Improved technique for directly converting skin to neurons

This is the way things often go in science: One group announces a breakthrough. Yah! Then for the next several years, scientists all over the world replicate and improve on that breakthrough until it’s finally believable and widely useful.

To people outside science who read about the initial breakthrough, this may look a lot like scientists twiddling their thumbs, sitting on new therapies. But really, do you want a therapy based on a breakthrough that may or may not be real? Right, neither do I.

A paper from Marius Wernig’s lab at Stanford University is a great example of this process. In January, 2010, Wernig’s lab had a paper in Nature announcing their transformation of mouse skin cells directly into neurons. This was exciting work, bringing with it the possibility of directly converting skin from a person with a neuronal disease into neurons that can be studied in the lab. But that work was in mice, and one thing we know from past research is that mice are most certainly not humans.

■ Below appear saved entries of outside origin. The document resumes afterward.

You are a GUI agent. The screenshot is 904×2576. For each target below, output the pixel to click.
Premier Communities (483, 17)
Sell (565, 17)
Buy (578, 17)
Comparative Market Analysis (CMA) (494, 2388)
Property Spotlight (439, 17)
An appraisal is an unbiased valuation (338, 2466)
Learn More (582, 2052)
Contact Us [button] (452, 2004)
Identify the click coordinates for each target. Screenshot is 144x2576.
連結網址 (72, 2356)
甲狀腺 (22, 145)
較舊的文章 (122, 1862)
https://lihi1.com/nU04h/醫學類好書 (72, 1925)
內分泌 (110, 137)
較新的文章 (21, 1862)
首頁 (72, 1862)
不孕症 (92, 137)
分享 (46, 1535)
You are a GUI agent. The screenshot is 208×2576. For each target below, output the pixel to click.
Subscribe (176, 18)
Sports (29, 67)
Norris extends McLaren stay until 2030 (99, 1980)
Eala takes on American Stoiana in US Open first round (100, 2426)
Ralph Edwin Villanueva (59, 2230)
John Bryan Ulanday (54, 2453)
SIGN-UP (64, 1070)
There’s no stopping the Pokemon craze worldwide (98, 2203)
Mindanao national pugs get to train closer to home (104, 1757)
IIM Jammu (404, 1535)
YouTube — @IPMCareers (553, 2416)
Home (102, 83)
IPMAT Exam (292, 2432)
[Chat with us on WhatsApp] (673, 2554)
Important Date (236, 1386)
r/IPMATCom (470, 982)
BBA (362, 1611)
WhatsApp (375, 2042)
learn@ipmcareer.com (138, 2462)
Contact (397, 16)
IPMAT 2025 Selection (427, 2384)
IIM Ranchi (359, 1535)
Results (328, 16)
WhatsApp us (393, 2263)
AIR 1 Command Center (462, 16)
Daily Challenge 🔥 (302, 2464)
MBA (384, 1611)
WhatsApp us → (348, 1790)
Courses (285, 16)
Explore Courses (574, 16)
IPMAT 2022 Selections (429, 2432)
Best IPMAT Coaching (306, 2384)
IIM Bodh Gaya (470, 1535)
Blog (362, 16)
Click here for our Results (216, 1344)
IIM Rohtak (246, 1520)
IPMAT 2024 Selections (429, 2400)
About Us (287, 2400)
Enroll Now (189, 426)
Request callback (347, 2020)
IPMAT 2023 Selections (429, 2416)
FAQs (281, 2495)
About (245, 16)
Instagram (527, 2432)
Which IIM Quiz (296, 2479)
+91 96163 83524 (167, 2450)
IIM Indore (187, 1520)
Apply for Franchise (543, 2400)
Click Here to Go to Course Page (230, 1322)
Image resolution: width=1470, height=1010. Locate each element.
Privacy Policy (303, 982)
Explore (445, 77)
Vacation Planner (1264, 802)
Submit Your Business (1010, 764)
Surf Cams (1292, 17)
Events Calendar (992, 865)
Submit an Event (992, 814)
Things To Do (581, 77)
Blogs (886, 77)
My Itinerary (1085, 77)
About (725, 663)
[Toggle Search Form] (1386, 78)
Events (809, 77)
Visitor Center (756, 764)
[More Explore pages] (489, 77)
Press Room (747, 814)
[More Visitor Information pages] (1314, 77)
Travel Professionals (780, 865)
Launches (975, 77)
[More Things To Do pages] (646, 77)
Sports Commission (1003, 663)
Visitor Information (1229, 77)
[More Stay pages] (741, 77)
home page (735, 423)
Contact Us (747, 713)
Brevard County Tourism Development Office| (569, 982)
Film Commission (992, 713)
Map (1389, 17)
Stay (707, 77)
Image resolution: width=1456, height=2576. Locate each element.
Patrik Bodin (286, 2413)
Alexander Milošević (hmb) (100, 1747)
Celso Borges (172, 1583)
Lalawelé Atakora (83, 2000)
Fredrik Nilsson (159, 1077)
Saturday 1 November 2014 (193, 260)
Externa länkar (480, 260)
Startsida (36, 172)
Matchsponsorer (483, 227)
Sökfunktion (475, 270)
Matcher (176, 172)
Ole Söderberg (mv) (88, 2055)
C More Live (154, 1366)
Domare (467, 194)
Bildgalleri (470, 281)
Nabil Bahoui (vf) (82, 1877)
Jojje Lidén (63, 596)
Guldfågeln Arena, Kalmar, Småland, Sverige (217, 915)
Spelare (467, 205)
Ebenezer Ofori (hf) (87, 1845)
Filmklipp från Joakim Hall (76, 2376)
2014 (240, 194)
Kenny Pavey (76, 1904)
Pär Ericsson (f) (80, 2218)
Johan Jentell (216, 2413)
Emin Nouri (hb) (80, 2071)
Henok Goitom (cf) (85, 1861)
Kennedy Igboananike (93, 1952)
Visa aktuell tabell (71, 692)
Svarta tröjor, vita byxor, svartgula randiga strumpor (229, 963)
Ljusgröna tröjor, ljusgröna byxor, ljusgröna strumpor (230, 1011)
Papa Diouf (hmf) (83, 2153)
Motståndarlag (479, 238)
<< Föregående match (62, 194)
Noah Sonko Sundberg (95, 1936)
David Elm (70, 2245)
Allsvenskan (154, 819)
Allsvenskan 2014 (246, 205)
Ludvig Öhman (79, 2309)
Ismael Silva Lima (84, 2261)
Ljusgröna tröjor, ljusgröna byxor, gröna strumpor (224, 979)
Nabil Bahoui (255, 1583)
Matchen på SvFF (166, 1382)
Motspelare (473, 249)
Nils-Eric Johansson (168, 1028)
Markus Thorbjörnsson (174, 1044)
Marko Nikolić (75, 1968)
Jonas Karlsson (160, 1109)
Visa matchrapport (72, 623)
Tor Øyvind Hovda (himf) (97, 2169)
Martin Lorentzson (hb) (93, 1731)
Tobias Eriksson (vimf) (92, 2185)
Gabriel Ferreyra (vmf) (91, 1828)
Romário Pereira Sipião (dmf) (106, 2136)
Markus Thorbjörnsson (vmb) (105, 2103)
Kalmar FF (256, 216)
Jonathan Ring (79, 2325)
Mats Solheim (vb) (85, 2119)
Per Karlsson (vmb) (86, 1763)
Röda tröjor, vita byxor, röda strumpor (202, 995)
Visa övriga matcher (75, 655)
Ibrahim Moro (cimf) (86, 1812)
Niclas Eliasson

About a year and a half later, Wernig replicated his work with human cells in another Nature paper, but the transformation was much less efficient than it was with mouse cells (here’s our blog entry on that work). It took weeks for the transformation to take place, only 2 to 4 percent of the skin cells transformed into neurons and those neuronal cells were on the wimpy side. It’s still exciting work – I mean how cool is it that human skin can be turned into neurons with the addition of just four molecules. But ready for therapeutic prime time? I think not.

Now we’ve entered the next stage where scientists all over the world incrementally improve upon the original work until it’s good enough, fast enough and efficient enough to be broadly useful. One such improvement came from the Stanford University lab of Gerald Crabtree, who published his findings in a Nature paper last week.

Crabtree’s lab employed two of the four factors that had been effective for Wernig, but supplemented those with a different kind of molecule – called microRNAs. This change dramatically improved how efficiently the skin cells converted to neurons, and produced neurons with much stronger electrical signaling. Another group from Milan published a paper in early July using three different factors to coerce the transformation from skin to neuron. In their case, the neurons were more like those that are lost in Parkinson’s disease, known as dopaminergic neurons.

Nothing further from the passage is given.